- **EXERCISE TASK**
Copy the entries from the line with "Viewport: 1866px width, 878px" to the line with "Select the green", both lines included, with the requests left in place. Multiply every coordinate in the answers by 0.75 and round each result to a whole number, rounding halves up.

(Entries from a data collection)
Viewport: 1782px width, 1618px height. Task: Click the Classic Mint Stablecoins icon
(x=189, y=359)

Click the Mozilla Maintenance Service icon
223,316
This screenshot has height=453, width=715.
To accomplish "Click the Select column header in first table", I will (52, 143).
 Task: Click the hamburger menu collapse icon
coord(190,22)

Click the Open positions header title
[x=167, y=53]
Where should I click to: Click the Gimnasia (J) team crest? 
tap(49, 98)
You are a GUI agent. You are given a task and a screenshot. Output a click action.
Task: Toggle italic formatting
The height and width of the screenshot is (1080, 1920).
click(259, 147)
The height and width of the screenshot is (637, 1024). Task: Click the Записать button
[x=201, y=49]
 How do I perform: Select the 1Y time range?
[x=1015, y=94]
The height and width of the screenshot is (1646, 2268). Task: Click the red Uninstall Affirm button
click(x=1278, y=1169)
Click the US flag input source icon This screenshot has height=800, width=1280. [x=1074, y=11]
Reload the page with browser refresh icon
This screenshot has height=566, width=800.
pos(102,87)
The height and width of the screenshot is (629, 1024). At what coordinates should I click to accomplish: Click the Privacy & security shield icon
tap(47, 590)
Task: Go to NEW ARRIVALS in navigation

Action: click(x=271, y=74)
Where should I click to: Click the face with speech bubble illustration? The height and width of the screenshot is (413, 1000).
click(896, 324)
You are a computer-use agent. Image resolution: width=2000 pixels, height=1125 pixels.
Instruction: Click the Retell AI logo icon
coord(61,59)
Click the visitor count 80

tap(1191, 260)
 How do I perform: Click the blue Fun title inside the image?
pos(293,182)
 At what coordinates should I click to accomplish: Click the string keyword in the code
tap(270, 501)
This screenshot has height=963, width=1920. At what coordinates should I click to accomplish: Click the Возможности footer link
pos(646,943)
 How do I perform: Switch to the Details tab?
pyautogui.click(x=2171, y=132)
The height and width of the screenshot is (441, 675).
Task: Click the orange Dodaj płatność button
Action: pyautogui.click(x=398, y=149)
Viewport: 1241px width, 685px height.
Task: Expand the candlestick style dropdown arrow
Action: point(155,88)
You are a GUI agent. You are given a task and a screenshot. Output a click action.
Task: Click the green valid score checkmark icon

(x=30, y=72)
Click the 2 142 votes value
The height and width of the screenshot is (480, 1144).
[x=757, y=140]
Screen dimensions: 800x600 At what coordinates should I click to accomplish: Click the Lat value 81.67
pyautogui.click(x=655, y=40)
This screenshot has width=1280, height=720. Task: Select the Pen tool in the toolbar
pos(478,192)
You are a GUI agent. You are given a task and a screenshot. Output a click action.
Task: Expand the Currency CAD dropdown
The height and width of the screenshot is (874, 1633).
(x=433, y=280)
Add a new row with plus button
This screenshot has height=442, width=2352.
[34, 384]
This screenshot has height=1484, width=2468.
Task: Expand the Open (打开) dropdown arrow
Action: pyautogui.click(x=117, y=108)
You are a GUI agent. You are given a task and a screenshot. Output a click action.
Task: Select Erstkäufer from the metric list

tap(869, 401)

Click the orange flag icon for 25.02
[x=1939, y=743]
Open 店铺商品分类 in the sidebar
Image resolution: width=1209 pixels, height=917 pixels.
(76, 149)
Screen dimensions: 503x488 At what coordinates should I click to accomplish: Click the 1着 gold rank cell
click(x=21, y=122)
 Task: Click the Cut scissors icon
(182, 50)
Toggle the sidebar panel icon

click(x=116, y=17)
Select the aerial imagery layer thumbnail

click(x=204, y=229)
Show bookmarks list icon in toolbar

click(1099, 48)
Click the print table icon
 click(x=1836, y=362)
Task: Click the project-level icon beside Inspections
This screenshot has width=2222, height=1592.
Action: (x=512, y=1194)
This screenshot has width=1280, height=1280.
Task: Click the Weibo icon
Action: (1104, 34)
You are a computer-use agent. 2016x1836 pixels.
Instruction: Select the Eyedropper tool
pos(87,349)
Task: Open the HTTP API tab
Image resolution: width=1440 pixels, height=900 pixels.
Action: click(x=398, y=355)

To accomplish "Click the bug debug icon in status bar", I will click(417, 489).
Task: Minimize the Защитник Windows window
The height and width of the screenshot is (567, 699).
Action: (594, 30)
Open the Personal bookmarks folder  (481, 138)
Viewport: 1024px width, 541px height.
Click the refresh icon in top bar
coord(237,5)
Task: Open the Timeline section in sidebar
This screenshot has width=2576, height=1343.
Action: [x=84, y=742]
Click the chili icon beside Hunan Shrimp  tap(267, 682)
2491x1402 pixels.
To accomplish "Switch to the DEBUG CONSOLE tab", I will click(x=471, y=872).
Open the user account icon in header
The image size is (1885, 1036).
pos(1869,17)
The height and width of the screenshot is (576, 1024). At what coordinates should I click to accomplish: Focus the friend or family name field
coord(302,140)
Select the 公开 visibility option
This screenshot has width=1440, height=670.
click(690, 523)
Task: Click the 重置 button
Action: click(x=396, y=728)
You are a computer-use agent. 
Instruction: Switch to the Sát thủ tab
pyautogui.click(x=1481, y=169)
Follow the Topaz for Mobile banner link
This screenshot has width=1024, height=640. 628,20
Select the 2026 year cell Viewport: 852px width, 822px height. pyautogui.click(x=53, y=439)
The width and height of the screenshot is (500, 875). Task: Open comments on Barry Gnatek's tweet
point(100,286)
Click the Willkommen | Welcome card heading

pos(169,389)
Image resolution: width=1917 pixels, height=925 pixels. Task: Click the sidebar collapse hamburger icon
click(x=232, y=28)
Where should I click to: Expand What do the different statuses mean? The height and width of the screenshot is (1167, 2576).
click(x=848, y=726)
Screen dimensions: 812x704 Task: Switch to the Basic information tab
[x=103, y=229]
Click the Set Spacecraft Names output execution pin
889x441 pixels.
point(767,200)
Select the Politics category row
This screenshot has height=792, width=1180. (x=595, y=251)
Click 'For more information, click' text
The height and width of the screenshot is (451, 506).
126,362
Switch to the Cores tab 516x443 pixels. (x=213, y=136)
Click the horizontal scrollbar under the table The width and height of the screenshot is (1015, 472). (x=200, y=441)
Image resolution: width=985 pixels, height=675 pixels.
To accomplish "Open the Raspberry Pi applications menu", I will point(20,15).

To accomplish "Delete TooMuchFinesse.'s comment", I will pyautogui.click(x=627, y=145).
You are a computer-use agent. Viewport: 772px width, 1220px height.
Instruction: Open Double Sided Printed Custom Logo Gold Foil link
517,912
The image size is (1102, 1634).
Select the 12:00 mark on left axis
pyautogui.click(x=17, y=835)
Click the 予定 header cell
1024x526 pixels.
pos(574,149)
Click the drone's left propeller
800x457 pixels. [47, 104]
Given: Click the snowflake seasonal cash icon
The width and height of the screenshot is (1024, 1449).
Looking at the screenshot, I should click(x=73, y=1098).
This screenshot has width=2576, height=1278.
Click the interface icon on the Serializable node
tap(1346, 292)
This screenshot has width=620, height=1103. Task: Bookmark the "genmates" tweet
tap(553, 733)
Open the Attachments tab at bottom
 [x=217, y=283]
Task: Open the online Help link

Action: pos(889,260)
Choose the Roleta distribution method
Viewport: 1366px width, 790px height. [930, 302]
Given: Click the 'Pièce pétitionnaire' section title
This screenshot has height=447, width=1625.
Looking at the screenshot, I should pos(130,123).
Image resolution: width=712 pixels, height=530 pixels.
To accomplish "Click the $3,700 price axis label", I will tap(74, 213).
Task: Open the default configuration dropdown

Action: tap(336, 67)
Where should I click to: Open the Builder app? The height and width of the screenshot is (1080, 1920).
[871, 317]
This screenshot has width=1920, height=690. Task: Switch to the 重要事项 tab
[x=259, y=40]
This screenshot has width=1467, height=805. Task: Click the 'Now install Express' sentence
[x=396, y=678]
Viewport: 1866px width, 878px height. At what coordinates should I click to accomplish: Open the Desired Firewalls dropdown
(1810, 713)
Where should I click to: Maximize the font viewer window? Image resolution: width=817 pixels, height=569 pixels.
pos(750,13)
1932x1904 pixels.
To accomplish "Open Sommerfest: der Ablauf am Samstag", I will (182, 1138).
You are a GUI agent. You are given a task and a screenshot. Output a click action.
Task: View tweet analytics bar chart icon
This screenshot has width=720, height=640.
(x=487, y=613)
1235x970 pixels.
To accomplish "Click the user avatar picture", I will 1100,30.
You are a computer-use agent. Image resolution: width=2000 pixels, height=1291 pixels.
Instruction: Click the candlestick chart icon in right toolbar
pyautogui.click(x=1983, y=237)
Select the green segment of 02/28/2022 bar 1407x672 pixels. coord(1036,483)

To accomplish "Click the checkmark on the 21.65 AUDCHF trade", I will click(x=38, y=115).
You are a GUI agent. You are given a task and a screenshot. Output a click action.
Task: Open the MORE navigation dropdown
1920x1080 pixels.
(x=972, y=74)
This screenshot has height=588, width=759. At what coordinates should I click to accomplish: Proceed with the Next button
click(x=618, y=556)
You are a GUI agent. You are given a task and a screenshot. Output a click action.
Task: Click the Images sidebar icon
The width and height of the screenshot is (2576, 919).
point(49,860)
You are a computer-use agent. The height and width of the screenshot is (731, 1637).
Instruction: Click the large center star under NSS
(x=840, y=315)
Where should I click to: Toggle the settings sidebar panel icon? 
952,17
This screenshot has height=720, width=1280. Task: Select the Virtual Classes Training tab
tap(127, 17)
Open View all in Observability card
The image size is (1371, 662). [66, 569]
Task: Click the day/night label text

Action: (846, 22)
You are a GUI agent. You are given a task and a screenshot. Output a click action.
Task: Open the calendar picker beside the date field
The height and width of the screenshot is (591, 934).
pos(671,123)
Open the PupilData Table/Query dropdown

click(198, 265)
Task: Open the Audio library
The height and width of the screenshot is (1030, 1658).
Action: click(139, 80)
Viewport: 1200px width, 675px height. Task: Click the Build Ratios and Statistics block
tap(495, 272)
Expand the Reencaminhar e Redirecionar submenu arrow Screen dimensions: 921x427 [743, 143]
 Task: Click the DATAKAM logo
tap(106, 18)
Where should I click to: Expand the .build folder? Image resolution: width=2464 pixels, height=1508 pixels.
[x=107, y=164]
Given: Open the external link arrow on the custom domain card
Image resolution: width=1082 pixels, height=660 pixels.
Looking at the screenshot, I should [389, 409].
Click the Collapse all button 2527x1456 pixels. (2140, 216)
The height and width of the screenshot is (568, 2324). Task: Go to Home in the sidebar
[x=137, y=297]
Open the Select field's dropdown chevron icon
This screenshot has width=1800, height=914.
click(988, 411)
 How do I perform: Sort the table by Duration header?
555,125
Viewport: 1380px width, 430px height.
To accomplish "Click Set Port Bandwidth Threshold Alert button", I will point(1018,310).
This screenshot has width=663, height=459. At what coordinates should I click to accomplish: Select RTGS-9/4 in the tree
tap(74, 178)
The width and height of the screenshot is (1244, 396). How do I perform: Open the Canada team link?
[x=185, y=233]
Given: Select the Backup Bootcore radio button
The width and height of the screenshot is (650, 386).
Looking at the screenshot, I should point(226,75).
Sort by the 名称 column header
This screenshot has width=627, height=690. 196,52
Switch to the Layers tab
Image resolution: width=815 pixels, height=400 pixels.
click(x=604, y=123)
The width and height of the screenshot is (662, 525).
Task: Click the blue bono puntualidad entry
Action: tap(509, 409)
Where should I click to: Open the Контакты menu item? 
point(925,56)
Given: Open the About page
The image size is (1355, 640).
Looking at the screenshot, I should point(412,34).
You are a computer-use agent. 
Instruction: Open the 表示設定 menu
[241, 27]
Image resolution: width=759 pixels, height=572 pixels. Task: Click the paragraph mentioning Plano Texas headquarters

- **PROBLEM SOLUTION**
Viewport: 1866px width, 878px height. At what coordinates should I click to accomplish: Open the Desired Firewalls dropdown
(1358, 535)
Where should I click to: Maximize the font viewer window? Image resolution: width=817 pixels, height=569 pixels.
pos(563,10)
1932x1904 pixels.
To accomplish "Open Sommerfest: der Ablauf am Samstag", I will (137, 854).
You are a GUI agent. You are given a task and a screenshot. Output a click action.
Task: View tweet analytics bar chart icon
This screenshot has width=720, height=640.
(x=365, y=460)
1235x970 pixels.
To accomplish "Click the user avatar picture", I will 825,23.
You are a computer-use agent. Image resolution: width=2000 pixels, height=1291 pixels.
Instruction: Click the candlestick chart icon in right toolbar
pyautogui.click(x=1487, y=178)
Select the green segment of 02/28/2022 bar 1407x672 pixels. coord(777,362)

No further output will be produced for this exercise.